[Saved entries]
******************************
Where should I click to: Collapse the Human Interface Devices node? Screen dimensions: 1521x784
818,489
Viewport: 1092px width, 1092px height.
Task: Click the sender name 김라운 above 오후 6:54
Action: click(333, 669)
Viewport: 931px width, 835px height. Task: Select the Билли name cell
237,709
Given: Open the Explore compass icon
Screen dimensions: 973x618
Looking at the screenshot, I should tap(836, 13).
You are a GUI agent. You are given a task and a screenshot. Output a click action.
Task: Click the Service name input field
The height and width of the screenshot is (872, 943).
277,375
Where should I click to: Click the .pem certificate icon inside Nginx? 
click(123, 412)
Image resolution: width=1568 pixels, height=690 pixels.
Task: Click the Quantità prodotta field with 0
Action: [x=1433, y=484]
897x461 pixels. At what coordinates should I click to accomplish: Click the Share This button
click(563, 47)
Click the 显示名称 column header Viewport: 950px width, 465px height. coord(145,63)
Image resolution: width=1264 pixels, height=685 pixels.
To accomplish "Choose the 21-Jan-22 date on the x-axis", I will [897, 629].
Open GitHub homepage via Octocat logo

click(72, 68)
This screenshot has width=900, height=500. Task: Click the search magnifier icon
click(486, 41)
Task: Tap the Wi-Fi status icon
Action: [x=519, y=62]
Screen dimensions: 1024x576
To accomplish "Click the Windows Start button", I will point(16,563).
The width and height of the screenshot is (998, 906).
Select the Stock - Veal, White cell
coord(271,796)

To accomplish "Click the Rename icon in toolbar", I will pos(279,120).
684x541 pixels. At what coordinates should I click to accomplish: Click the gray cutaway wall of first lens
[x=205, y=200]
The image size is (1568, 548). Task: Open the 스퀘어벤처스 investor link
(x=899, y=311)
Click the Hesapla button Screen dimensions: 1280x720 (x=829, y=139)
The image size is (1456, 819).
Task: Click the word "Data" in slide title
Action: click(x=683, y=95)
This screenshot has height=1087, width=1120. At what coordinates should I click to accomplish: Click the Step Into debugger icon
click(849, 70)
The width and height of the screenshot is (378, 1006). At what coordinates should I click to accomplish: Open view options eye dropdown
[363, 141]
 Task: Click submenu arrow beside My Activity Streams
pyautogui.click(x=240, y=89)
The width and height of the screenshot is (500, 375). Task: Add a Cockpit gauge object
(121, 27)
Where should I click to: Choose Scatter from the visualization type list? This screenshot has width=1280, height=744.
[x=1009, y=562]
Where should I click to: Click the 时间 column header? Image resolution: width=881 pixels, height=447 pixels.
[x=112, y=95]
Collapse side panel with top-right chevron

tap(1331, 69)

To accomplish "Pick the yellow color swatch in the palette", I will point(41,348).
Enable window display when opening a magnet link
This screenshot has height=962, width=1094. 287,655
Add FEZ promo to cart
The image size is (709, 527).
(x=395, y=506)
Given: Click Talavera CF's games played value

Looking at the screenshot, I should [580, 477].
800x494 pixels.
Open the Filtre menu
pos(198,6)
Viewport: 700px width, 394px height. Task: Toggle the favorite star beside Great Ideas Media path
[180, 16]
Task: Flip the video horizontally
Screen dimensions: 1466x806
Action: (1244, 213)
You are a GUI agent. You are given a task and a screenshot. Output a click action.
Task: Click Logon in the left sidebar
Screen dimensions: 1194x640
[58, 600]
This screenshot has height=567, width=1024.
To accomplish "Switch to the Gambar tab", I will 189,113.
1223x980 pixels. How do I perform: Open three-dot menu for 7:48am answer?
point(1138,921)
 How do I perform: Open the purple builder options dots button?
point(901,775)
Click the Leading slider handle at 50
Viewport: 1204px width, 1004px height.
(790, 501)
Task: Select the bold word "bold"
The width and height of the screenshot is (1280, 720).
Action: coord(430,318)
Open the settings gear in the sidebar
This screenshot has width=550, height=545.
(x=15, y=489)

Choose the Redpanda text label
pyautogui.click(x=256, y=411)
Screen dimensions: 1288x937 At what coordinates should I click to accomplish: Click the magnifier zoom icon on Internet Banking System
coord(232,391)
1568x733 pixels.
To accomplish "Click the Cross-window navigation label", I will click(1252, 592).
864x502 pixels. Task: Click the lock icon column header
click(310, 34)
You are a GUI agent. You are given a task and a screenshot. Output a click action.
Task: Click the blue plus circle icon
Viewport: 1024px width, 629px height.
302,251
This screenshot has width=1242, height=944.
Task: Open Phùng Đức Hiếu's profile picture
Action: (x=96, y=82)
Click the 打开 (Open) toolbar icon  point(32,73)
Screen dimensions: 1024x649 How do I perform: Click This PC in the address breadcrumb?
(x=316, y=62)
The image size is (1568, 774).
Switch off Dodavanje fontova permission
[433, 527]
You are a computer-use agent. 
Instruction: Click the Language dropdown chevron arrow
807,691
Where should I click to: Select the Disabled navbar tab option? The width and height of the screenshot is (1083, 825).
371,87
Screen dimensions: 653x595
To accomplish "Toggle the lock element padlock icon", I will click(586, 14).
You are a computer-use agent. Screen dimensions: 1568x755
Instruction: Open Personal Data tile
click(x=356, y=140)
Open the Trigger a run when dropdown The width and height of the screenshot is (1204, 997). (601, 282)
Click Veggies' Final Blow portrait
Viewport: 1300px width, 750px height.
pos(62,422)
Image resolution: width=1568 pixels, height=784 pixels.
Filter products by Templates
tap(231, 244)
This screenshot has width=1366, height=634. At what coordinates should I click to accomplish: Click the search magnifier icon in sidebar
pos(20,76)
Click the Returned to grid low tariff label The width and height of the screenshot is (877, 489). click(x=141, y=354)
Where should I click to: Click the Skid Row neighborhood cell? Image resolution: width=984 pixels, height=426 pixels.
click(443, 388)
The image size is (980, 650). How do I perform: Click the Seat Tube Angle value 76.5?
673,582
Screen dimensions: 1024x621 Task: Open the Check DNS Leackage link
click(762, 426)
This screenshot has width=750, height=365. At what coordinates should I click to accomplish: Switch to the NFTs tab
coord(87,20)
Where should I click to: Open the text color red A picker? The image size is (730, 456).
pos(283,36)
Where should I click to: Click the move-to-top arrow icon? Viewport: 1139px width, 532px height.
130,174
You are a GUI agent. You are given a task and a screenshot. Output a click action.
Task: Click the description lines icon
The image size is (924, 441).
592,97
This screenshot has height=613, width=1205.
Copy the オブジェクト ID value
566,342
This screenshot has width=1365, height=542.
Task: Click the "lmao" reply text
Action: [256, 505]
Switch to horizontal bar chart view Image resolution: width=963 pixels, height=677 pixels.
******************************
[What needs to be done] All records shown above are to be output exactly.

[The answer]
Where should I click to: Collapse the Human Interface Devices node? Screen dimensions: 1521x784
818,489
Viewport: 1092px width, 1092px height.
Task: Click the sender name 김라운 above 오후 6:54
Action: click(333, 669)
Viewport: 931px width, 835px height. Task: Select the Билли name cell
237,709
Given: Open the Explore compass icon
Screen dimensions: 973x618
Looking at the screenshot, I should tap(836, 13).
You are a GUI agent. You are given a task and a screenshot. Output a click action.
Task: Click the Service name input field
The height and width of the screenshot is (872, 943).
277,375
Where should I click to: Click the .pem certificate icon inside Nginx? 
click(123, 412)
Image resolution: width=1568 pixels, height=690 pixels.
Task: Click the Quantità prodotta field with 0
Action: [x=1433, y=484]
897x461 pixels. At what coordinates should I click to accomplish: Click the Share This button
click(563, 47)
Click the 显示名称 column header Viewport: 950px width, 465px height. coord(145,63)
Image resolution: width=1264 pixels, height=685 pixels.
To accomplish "Choose the 21-Jan-22 date on the x-axis", I will [897, 629].
Open GitHub homepage via Octocat logo

click(72, 68)
This screenshot has width=900, height=500. Task: Click the search magnifier icon
click(486, 41)
Task: Tap the Wi-Fi status icon
Action: [x=519, y=62]
Screen dimensions: 1024x576
To accomplish "Click the Windows Start button", I will point(16,563).
The width and height of the screenshot is (998, 906).
Select the Stock - Veal, White cell
coord(271,796)

To accomplish "Click the Rename icon in toolbar", I will pos(279,120).
684x541 pixels. At what coordinates should I click to accomplish: Click the gray cutaway wall of first lens
[x=205, y=200]
The image size is (1568, 548). Task: Open the 스퀘어벤처스 investor link
(x=899, y=311)
Click the Hesapla button Screen dimensions: 1280x720 (x=829, y=139)
The image size is (1456, 819).
Task: Click the word "Data" in slide title
Action: click(x=683, y=95)
This screenshot has height=1087, width=1120. At what coordinates should I click to accomplish: Click the Step Into debugger icon
click(849, 70)
The width and height of the screenshot is (378, 1006). At what coordinates should I click to accomplish: Open view options eye dropdown
[363, 141]
 Task: Click submenu arrow beside My Activity Streams
pyautogui.click(x=240, y=89)
The width and height of the screenshot is (500, 375). Task: Add a Cockpit gauge object
(121, 27)
Where should I click to: Choose Scatter from the visualization type list? This screenshot has width=1280, height=744.
[x=1009, y=562]
Where should I click to: Click the 时间 column header? Image resolution: width=881 pixels, height=447 pixels.
[x=112, y=95]
Collapse side panel with top-right chevron

tap(1331, 69)

To accomplish "Pick the yellow color swatch in the palette", I will point(41,348).
Enable window display when opening a magnet link
This screenshot has height=962, width=1094. 287,655
Add FEZ promo to cart
The image size is (709, 527).
(x=395, y=506)
Given: Click Talavera CF's games played value

Looking at the screenshot, I should [580, 477].
800x494 pixels.
Open the Filtre menu
pos(198,6)
Viewport: 700px width, 394px height. Task: Toggle the favorite star beside Great Ideas Media path
[180, 16]
Task: Flip the video horizontally
Screen dimensions: 1466x806
Action: (1244, 213)
You are a GUI agent. You are given a task and a screenshot. Output a click action.
Task: Click Logon in the left sidebar
Screen dimensions: 1194x640
[58, 600]
This screenshot has height=567, width=1024.
To accomplish "Switch to the Gambar tab", I will 189,113.
1223x980 pixels. How do I perform: Open three-dot menu for 7:48am answer?
point(1138,921)
 How do I perform: Open the purple builder options dots button?
point(901,775)
Click the Leading slider handle at 50
Viewport: 1204px width, 1004px height.
(790, 501)
Task: Select the bold word "bold"
The width and height of the screenshot is (1280, 720).
Action: coord(430,318)
Open the settings gear in the sidebar
This screenshot has width=550, height=545.
(x=15, y=489)

Choose the Redpanda text label
pyautogui.click(x=256, y=411)
Screen dimensions: 1288x937 At what coordinates should I click to accomplish: Click the magnifier zoom icon on Internet Banking System
coord(232,391)
1568x733 pixels.
To accomplish "Click the Cross-window navigation label", I will click(1252, 592).
864x502 pixels. Task: Click the lock icon column header
click(310, 34)
You are a GUI agent. You are given a task and a screenshot. Output a click action.
Task: Click the blue plus circle icon
Viewport: 1024px width, 629px height.
302,251
This screenshot has width=1242, height=944.
Task: Open Phùng Đức Hiếu's profile picture
Action: (x=96, y=82)
Click the 打开 (Open) toolbar icon  point(32,73)
Screen dimensions: 1024x649 How do I perform: Click This PC in the address breadcrumb?
(x=316, y=62)
The image size is (1568, 774).
Switch off Dodavanje fontova permission
[433, 527]
You are a computer-use agent. 
Instruction: Click the Language dropdown chevron arrow
807,691
Where should I click to: Select the Disabled navbar tab option? The width and height of the screenshot is (1083, 825).
371,87
Screen dimensions: 653x595
To accomplish "Toggle the lock element padlock icon", I will click(586, 14).
You are a computer-use agent. Screen dimensions: 1568x755
Instruction: Open Personal Data tile
click(x=356, y=140)
Open the Trigger a run when dropdown The width and height of the screenshot is (1204, 997). (601, 282)
Click Veggies' Final Blow portrait
Viewport: 1300px width, 750px height.
pos(62,422)
Image resolution: width=1568 pixels, height=784 pixels.
Filter products by Templates
tap(231, 244)
This screenshot has width=1366, height=634. At what coordinates should I click to accomplish: Click the search magnifier icon in sidebar
pos(20,76)
Click the Returned to grid low tariff label The width and height of the screenshot is (877, 489). click(x=141, y=354)
Where should I click to: Click the Skid Row neighborhood cell? Image resolution: width=984 pixels, height=426 pixels.
click(443, 388)
The image size is (980, 650). How do I perform: Click the Seat Tube Angle value 76.5?
673,582
Screen dimensions: 1024x621 Task: Open the Check DNS Leackage link
click(762, 426)
This screenshot has width=750, height=365. At what coordinates should I click to accomplish: Switch to the NFTs tab
coord(87,20)
Where should I click to: Open the text color red A picker? The image size is (730, 456).
pos(283,36)
Where should I click to: Click the move-to-top arrow icon? Viewport: 1139px width, 532px height.
130,174
You are a GUI agent. You are given a task and a screenshot. Output a click action.
Task: Click the description lines icon
The image size is (924, 441).
592,97
This screenshot has height=613, width=1205.
Copy the オブジェクト ID value
566,342
This screenshot has width=1365, height=542.
Task: Click the "lmao" reply text
Action: [256, 505]
Switch to horizontal bar chart view Image resolution: width=963 pixels, height=677 pixels.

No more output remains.